El caso José Luis Haile, el platense detenido en Brasil por un episodio de racismo en un supermercado de Río de Janeiro, sumó un nuevo capítulo con la difusión del testimonio clave que permitió su arresto y expuso el contraste entre las legislaciones de ambos países.
"Soy mestizo y también sufrimos racismo en Argentina. Pero allí no hay ninguna ley que lo prohíba. Así que me puse en su lugar", afirmó Juan Esteban García, el argentino que intervino en la situación y cuya declaración fue determinante para que la Policía avanzara con la detención.
El episodio ocurrió días atrás en el barrio de Copacabana, en una sucursal del supermercado Mundial, donde Haile —de 67 años y conocido como "El Puma"— protagonizó un violento cruce mientras hacía la fila para pagar.
Según reconstruyeron testigos, el conflicto comenzó por una queja por la demora en la atención y escaló cuando el hombre dirigió su enojo contra Samara Rodrigues de Lima, una repartidora de 23 años que retiraba pedidos en el lugar, a quien insultó con expresiones racistas.
El testigo que denunció a un platense por racismo en Brasil
Tal como contó 0221.com.ar, el platense le gritó "negra puta" en al menos dos oportunidades, lo que generó la reacción inmediata de quienes estaban en el comercio y derivó en la intervención policial en el lugar.
En ese contexto, García decidió involucrarse. "Lamentablemente, este tipo de personas aún existen, pero tenemos que actuar con mano dura contra ellas, de lo contrario esto nunca terminará", agregó al explicar por qué tomó partido en defensa de la joven.

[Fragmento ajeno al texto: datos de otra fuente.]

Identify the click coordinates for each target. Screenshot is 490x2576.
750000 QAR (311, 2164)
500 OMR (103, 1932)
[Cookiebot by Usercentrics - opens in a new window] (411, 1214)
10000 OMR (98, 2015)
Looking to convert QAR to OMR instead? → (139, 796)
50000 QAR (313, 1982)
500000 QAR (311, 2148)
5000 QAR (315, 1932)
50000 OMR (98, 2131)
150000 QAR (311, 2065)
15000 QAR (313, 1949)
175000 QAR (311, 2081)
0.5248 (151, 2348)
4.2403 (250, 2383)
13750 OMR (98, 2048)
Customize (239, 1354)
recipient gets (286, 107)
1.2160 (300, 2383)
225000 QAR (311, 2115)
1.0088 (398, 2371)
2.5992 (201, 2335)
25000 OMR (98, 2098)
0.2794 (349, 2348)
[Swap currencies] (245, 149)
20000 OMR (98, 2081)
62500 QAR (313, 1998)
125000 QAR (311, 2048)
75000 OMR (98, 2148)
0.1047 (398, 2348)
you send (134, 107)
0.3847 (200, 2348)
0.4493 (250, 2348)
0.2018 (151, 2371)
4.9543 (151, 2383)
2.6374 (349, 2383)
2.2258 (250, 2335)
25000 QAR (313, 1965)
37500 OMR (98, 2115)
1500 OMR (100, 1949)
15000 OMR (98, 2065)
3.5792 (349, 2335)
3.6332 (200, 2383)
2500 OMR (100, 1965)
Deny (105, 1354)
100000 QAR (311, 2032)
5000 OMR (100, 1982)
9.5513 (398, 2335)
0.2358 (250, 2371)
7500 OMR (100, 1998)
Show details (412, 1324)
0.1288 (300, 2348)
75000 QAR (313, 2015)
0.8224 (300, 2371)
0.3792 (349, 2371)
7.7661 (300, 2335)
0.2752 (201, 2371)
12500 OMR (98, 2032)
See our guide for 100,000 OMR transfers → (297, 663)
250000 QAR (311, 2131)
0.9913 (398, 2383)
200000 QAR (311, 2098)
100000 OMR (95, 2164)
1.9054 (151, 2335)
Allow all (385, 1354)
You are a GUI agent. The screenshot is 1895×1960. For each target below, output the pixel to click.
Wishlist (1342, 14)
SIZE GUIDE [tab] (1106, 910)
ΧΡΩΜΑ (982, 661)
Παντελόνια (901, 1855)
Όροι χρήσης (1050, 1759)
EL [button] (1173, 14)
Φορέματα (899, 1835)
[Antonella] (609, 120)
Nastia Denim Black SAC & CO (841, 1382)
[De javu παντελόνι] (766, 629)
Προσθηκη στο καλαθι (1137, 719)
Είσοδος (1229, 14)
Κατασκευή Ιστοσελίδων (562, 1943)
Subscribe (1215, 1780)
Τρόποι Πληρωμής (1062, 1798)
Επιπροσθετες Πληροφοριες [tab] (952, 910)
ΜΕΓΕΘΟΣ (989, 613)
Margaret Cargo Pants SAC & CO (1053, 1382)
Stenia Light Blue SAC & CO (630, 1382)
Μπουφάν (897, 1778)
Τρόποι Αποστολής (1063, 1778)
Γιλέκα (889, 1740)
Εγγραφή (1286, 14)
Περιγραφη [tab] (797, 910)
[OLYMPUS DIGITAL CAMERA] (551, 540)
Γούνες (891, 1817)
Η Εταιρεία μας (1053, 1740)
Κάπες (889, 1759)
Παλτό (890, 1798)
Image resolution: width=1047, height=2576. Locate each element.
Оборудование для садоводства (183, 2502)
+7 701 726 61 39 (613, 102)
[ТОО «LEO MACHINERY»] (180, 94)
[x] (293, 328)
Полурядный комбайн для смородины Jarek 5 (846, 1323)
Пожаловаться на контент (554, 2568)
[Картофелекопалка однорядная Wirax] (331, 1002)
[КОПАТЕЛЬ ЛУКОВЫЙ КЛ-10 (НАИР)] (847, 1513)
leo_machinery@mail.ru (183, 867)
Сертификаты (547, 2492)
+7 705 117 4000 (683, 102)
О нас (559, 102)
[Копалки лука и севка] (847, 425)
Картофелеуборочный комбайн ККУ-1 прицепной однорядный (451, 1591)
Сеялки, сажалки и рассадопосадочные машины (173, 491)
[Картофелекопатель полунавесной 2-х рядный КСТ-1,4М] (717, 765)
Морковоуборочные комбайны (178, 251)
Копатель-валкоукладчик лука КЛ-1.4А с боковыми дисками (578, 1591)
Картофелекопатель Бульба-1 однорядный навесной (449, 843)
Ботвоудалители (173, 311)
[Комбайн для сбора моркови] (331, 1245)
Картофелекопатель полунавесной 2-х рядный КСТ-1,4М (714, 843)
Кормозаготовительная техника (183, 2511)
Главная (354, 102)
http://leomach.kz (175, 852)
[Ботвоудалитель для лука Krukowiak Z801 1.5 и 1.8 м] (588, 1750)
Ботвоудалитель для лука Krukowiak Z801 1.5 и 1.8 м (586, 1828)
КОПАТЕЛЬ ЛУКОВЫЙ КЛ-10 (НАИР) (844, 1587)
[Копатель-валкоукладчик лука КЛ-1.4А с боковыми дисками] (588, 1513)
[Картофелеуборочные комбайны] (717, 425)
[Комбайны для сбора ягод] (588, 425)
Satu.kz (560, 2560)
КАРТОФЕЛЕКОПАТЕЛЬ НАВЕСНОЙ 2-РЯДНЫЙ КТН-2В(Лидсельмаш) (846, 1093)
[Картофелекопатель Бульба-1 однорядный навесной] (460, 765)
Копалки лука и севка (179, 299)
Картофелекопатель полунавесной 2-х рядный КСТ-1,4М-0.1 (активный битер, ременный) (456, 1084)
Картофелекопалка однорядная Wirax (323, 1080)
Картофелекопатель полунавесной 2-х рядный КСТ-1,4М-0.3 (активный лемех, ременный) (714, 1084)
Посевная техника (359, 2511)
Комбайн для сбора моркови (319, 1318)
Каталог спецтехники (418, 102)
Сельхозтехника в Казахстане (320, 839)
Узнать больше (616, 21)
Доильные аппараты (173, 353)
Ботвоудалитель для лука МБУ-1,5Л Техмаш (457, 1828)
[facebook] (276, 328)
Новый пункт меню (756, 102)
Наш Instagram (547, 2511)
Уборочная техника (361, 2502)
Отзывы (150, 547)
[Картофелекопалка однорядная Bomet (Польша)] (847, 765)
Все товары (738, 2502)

Con su testimonio, las autoridades avanzaron rápidamente y detuvieron a Haile en flagrancia. Luego, la Justicia de Río de Janeiro dispuso la prisión preventiva, aplicando la normativa vigente que desde 2023 equipara la injuria racial al delito de racismo.
Detención platense José Luis Haile en Brasil racismo
Otro acto racista de un argentino en Brasil
El caso generó repercusión tanto en Brasil como en la comunidad argentina, no solo por la gravedad del hecho sino también por las diferencias legales: mientras en Argentina estos episodios suelen tener un encuadre más leve, en Brasil implican penas severas, carácter imprescriptible y la imposibilidad de acceder a la libertad bajo fianza en instancia policial, lo que complica el panorama judicial del acusado.
Cabe recordar lo sucedido con el caso de Agostina Páez, la abogada argentina que estuvo detenida y enfrentará un juicio por señas racistas contra un grupo de brasileros. La Jusiticia le impuso una caución de USD 18.000 para habilitar su regreso al país.